Matthew, two objections. One is the use of the word “Arel”, since all the methods this is being used with are AR methods, so having a fix that was also part of the AR api seems preferable, and if there is an explicit desire to bring Arel internal then alternate AR method signatures for order/pluck that would allow raw sql (with whatever prefix/suffix is used) seems better than having one dangling reference to Arel out at this level of abstraction.
The other is that there is not a global config to turn this check off and just allow the sql through.
I appreciate the security warning that is the goal here, and the difficulty in detecting ok vs. not-ok sql strings.
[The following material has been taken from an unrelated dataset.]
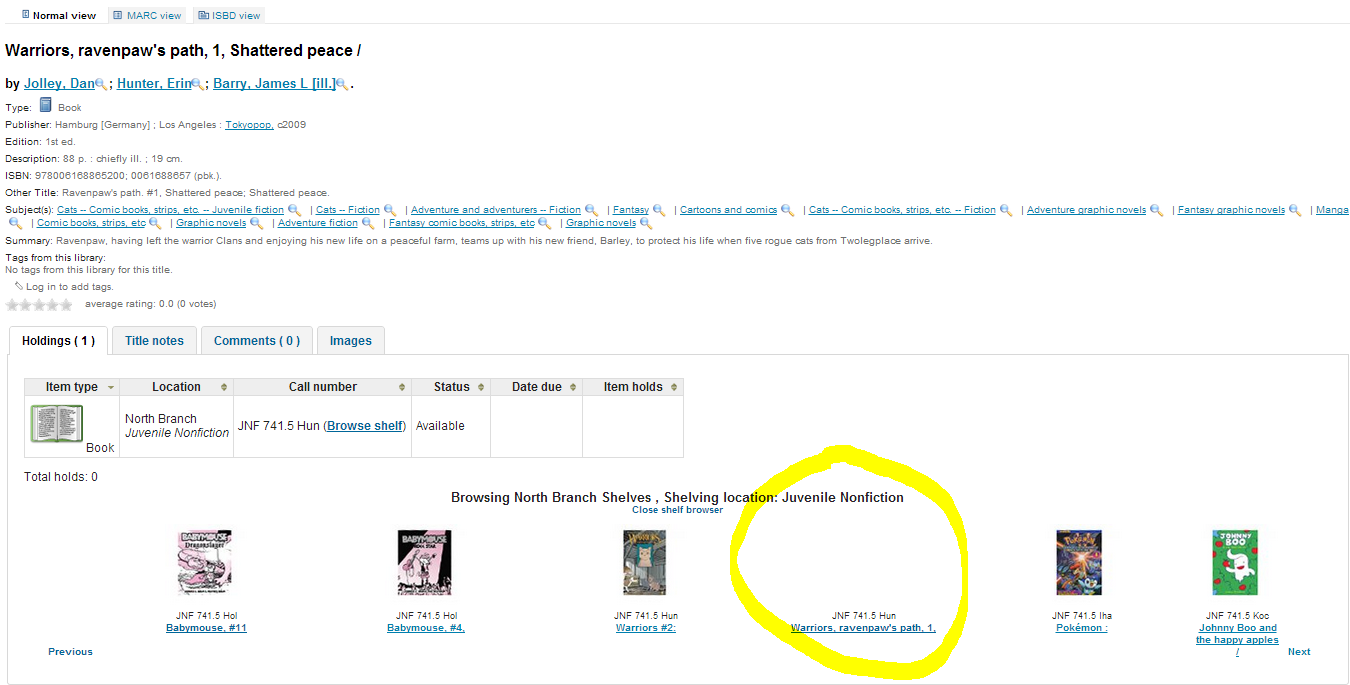Go to Next shelf items
The height and width of the screenshot is (685, 1350).
(x=1299, y=652)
And think it laudable to encourage folks to review their sql. But on my tiny team, we know that sql can be dangerous and think about it before introducing it, and we would like to turn the whole thing off – and indeed the first thing we did was override those methods in our ApplicationRecord to remove this warning.
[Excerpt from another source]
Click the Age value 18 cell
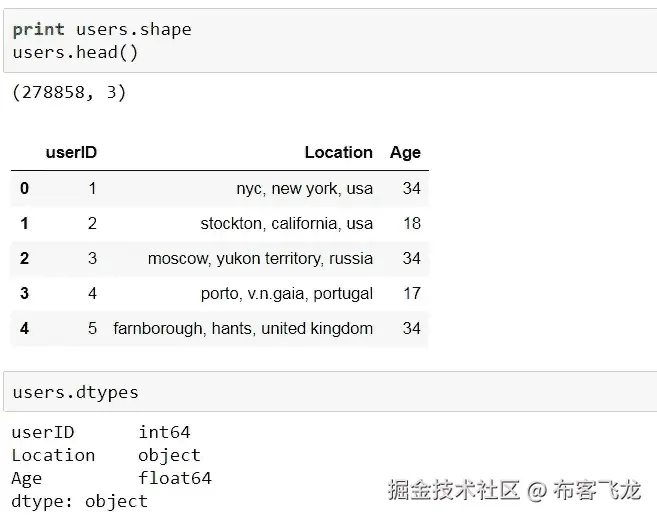Viewport: 657px width, 518px height. pos(411,223)
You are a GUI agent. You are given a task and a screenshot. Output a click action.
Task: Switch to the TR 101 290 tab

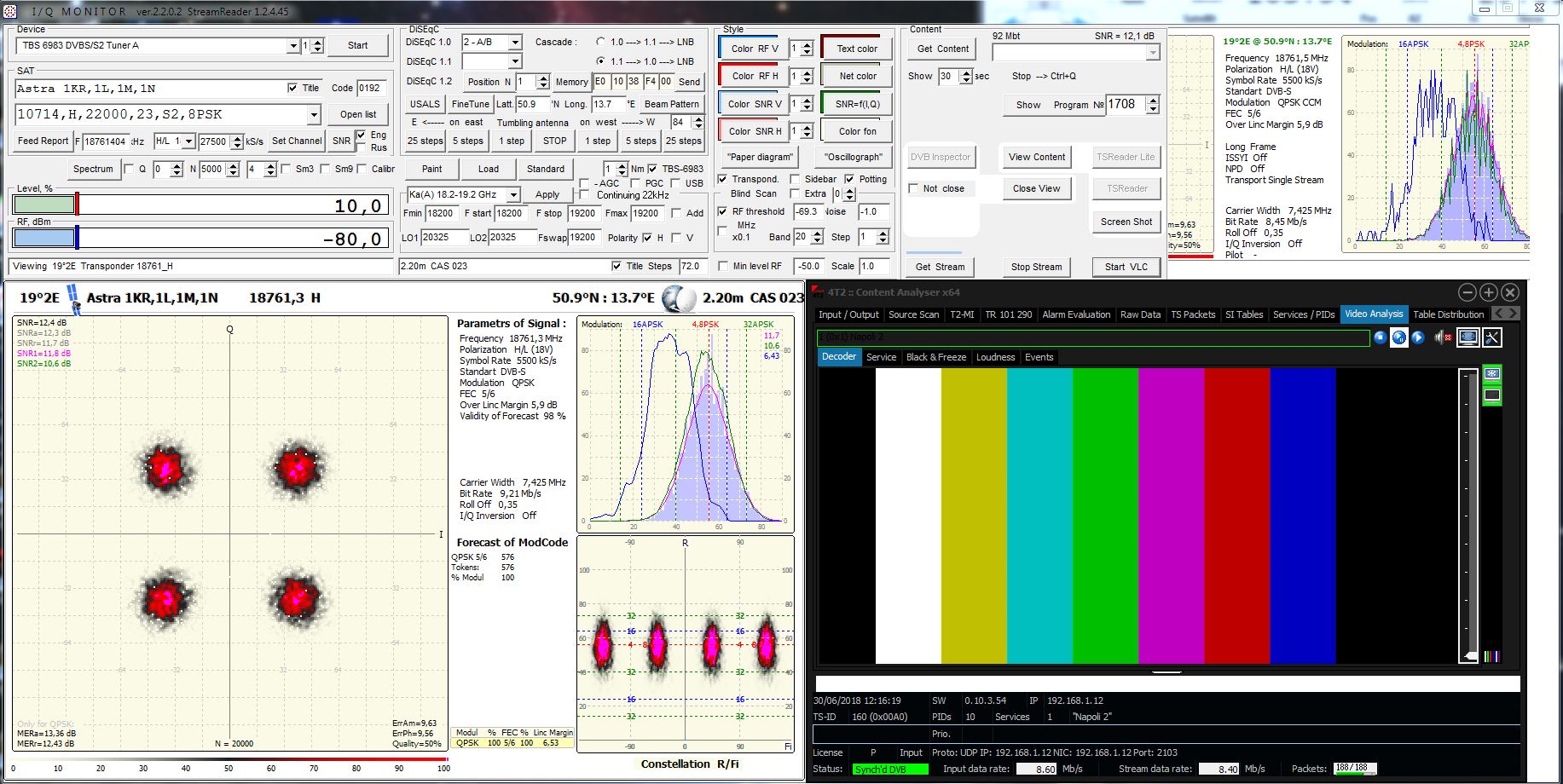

In order not to have to escape half of our code with Arel.sql, and because this subject seems to still be an unresolved debate, this is the sort of hack I did in the meantime for our current Postgres-backed app where most of our raw SQL ordering was about getting random records:
class ApplicationRecord < ActiveRecord::Base
self.abstract_class = true
scope :random_order, -> { order(Arel.sql('RANDOM()')) }
scope :random_pick, -> { random_order.first }
end
Note that the SQL above is not performant for large tables of course, but the point is that I had to use Arel.sql to do this, which felt like a WTF. Incidentally maybe Rails should have those random query methods baked in.
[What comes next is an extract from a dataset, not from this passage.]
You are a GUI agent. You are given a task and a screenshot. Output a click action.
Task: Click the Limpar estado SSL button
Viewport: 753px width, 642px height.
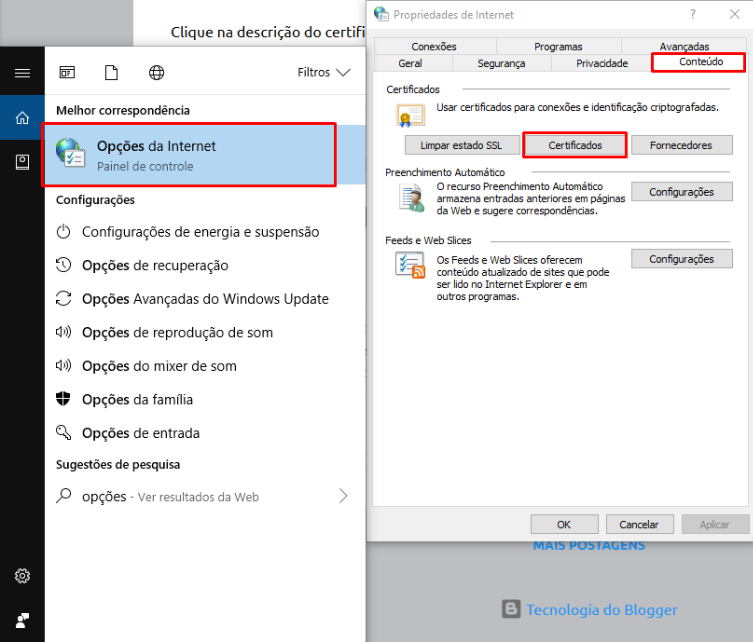point(461,145)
The rest of our other raw SQL order code is escaped with Arel.sql in an ad-hoc fashion. This makes us cringe every time, but that’s what it is!
YESSS. I have a very large project that I can’t upgrade bc I’m using so much SQL (and supporting url param querying). Is that a smell? Sure/probably. But I don’t have a way to stay in sync w Rails unless there’s some kind of crutch (to_unsafe_sql) available without rewriting EVERYTHING.